(Dataset entries)
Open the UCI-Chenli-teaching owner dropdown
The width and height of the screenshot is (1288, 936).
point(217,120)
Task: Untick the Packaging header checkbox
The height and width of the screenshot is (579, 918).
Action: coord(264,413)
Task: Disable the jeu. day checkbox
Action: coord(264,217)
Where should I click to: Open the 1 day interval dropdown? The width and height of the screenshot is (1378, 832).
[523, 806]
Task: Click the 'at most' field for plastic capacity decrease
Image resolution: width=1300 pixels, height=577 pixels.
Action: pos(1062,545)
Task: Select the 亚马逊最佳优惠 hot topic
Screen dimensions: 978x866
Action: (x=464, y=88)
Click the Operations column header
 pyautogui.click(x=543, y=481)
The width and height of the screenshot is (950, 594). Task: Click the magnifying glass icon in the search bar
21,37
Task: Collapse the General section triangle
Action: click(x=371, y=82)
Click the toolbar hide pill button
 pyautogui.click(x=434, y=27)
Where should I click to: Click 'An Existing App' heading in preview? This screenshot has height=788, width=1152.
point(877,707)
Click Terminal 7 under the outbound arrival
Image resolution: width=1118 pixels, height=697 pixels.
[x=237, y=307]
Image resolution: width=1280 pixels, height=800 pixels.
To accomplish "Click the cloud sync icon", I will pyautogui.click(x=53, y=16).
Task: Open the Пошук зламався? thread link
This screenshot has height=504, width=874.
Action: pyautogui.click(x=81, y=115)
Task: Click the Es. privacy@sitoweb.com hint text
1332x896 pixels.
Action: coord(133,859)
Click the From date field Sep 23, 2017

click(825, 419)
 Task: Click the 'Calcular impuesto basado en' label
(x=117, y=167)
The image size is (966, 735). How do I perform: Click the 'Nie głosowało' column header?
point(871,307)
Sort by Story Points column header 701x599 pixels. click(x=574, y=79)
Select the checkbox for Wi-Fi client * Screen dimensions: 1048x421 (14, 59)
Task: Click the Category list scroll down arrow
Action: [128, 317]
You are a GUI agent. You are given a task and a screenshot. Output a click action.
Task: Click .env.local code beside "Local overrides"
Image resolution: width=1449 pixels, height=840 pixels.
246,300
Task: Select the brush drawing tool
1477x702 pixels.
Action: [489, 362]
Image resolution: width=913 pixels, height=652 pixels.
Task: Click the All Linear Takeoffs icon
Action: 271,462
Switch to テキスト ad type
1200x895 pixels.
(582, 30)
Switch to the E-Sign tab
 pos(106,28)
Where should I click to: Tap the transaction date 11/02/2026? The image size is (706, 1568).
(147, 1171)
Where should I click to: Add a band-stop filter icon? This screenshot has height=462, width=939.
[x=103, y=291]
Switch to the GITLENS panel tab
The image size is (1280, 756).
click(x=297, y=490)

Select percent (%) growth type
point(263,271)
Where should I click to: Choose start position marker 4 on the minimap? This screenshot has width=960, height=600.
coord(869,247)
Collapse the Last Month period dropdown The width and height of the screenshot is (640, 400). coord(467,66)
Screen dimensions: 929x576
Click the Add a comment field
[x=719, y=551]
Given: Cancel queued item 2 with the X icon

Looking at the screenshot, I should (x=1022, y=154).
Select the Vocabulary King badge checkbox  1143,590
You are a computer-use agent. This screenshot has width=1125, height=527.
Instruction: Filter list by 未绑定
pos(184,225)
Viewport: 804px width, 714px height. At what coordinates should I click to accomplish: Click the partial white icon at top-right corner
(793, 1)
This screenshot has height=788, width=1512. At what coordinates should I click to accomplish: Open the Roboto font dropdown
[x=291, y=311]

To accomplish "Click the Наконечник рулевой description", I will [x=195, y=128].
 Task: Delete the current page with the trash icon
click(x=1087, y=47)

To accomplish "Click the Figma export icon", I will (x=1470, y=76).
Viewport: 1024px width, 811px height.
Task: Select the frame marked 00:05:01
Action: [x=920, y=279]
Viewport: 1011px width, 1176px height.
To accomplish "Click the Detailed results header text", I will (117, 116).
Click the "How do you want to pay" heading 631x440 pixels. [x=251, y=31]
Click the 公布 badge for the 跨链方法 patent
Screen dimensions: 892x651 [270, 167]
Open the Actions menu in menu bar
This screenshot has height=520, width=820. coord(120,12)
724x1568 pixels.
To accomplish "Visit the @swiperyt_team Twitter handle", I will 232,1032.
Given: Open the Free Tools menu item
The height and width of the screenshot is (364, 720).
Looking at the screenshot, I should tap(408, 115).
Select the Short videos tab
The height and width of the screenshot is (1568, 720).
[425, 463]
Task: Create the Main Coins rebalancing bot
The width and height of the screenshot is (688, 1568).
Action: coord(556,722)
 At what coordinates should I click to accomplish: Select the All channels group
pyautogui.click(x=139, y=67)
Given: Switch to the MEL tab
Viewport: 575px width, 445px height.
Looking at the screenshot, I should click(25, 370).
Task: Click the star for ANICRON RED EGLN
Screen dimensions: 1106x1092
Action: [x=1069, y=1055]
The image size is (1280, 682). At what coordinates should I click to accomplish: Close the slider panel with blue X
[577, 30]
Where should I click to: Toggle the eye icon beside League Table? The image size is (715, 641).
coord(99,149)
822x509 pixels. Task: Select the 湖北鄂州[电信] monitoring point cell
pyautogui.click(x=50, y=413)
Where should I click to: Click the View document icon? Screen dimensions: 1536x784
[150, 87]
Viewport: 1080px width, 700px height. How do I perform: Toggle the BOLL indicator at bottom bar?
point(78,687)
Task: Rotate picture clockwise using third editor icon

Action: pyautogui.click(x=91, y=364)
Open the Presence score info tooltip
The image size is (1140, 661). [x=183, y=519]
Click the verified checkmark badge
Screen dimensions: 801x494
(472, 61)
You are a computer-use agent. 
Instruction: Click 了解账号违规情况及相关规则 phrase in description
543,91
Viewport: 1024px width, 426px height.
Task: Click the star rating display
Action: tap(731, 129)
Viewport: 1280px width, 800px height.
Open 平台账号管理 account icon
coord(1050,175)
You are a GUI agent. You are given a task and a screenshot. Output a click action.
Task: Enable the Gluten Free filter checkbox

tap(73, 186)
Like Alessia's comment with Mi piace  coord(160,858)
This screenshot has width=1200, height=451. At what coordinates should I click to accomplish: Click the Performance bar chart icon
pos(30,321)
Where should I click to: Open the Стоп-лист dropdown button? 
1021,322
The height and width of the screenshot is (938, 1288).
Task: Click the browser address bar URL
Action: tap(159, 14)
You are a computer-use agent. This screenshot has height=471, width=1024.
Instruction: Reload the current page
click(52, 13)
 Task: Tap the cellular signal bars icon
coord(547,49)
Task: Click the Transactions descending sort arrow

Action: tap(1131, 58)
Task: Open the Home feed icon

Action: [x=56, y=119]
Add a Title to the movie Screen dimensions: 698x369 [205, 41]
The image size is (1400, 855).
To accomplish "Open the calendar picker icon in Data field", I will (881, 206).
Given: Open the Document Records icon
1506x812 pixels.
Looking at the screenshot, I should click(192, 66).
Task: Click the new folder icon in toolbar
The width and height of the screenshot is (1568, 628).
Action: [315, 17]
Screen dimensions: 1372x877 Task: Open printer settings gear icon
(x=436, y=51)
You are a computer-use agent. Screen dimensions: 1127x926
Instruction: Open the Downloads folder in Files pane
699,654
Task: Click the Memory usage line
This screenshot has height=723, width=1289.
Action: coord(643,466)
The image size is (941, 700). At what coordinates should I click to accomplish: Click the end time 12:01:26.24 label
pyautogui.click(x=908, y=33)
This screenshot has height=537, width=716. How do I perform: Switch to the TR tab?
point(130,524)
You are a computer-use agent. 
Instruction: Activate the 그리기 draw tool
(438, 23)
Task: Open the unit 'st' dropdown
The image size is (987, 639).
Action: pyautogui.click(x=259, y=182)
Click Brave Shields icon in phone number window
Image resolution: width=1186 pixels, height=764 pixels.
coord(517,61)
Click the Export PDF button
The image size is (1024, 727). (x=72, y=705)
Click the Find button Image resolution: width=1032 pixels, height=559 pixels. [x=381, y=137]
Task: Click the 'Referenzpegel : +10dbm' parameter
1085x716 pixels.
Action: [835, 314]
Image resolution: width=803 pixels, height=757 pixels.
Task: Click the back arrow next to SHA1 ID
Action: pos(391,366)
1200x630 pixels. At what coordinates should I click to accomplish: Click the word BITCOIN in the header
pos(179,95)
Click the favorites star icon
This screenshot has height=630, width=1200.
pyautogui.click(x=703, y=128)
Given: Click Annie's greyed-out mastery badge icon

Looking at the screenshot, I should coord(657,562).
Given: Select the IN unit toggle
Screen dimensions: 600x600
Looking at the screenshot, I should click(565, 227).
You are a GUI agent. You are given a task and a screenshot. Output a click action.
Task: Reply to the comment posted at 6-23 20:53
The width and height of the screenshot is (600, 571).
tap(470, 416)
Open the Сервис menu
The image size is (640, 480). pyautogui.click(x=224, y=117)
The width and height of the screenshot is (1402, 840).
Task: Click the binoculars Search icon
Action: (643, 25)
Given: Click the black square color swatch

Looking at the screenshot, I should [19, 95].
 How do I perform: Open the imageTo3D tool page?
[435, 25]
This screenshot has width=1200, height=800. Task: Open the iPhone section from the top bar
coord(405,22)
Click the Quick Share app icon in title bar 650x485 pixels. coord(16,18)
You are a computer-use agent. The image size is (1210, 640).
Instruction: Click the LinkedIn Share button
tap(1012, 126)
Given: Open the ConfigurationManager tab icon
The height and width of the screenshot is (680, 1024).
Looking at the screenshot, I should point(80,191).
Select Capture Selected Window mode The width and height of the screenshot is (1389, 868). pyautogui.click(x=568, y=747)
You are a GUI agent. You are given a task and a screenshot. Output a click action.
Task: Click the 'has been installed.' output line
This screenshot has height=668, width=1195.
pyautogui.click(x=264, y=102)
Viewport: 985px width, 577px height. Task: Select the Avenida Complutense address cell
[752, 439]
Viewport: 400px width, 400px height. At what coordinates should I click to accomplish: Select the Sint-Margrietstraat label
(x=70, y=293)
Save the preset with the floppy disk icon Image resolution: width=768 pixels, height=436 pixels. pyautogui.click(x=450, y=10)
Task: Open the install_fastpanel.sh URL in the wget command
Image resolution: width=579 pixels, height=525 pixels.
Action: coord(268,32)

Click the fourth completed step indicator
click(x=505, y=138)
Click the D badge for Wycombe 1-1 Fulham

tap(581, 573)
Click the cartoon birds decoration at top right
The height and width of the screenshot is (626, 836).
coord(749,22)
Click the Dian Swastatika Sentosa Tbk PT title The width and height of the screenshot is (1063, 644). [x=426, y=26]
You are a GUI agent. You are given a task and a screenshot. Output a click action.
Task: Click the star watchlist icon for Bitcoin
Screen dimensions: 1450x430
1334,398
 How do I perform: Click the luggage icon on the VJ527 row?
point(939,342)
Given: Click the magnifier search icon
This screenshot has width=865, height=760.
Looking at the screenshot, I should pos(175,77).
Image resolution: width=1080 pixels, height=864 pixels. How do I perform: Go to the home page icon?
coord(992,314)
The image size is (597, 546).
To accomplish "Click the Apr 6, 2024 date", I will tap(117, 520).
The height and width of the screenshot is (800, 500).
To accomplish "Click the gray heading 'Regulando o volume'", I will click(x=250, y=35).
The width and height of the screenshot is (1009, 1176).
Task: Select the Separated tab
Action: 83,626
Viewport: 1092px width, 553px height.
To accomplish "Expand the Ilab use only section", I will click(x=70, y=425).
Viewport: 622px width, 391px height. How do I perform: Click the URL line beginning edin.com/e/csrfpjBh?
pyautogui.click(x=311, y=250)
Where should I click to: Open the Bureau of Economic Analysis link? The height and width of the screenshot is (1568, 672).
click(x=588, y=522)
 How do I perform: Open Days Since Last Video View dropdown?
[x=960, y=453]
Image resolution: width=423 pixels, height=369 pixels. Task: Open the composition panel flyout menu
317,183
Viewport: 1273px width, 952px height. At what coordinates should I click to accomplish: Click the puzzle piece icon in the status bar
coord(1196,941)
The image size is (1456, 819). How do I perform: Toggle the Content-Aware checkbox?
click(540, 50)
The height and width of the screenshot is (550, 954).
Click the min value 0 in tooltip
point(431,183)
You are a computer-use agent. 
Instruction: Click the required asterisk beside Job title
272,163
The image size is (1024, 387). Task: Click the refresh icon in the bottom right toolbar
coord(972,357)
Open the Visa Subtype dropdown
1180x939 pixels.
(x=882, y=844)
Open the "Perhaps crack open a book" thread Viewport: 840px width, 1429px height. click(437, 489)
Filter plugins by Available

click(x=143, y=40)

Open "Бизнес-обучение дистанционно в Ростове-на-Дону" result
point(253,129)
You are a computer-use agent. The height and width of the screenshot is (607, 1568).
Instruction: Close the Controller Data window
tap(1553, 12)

*Prompt:* From the records above, reproduce exactly the lines from the one with "1332x896 pixels." to the one with "has width=1125, height=527.", both included, and no others.

*Written solution:*
1332x896 pixels.
Action: coord(133,859)
Click the From date field Sep 23, 2017

click(825, 419)
 Task: Click the 'Calcular impuesto basado en' label
(x=117, y=167)
The image size is (966, 735). How do I perform: Click the 'Nie głosowało' column header?
point(871,307)
Sort by Story Points column header 701x599 pixels. click(x=574, y=79)
Select the checkbox for Wi-Fi client * Screen dimensions: 1048x421 (14, 59)
Task: Click the Category list scroll down arrow
Action: [128, 317]
You are a GUI agent. You are given a task and a screenshot. Output a click action.
Task: Click .env.local code beside "Local overrides"
Image resolution: width=1449 pixels, height=840 pixels.
246,300
Task: Select the brush drawing tool
1477x702 pixels.
Action: [489, 362]
Image resolution: width=913 pixels, height=652 pixels.
Task: Click the All Linear Takeoffs icon
Action: 271,462
Switch to テキスト ad type
1200x895 pixels.
(582, 30)
Switch to the E-Sign tab
 pos(106,28)
Where should I click to: Tap the transaction date 11/02/2026? The image size is (706, 1568).
(147, 1171)
Where should I click to: Add a band-stop filter icon? This screenshot has height=462, width=939.
[x=103, y=291]
Switch to the GITLENS panel tab
The image size is (1280, 756).
click(x=297, y=490)

Select percent (%) growth type
point(263,271)
Where should I click to: Choose start position marker 4 on the minimap? This screenshot has width=960, height=600.
coord(869,247)
Collapse the Last Month period dropdown The width and height of the screenshot is (640, 400). coord(467,66)
Screen dimensions: 929x576
Click the Add a comment field
[x=719, y=551]
Given: Cancel queued item 2 with the X icon

Looking at the screenshot, I should (x=1022, y=154).
Select the Vocabulary King badge checkbox  1143,590
You are a computer-use agent. This screenshot has width=1125, height=527.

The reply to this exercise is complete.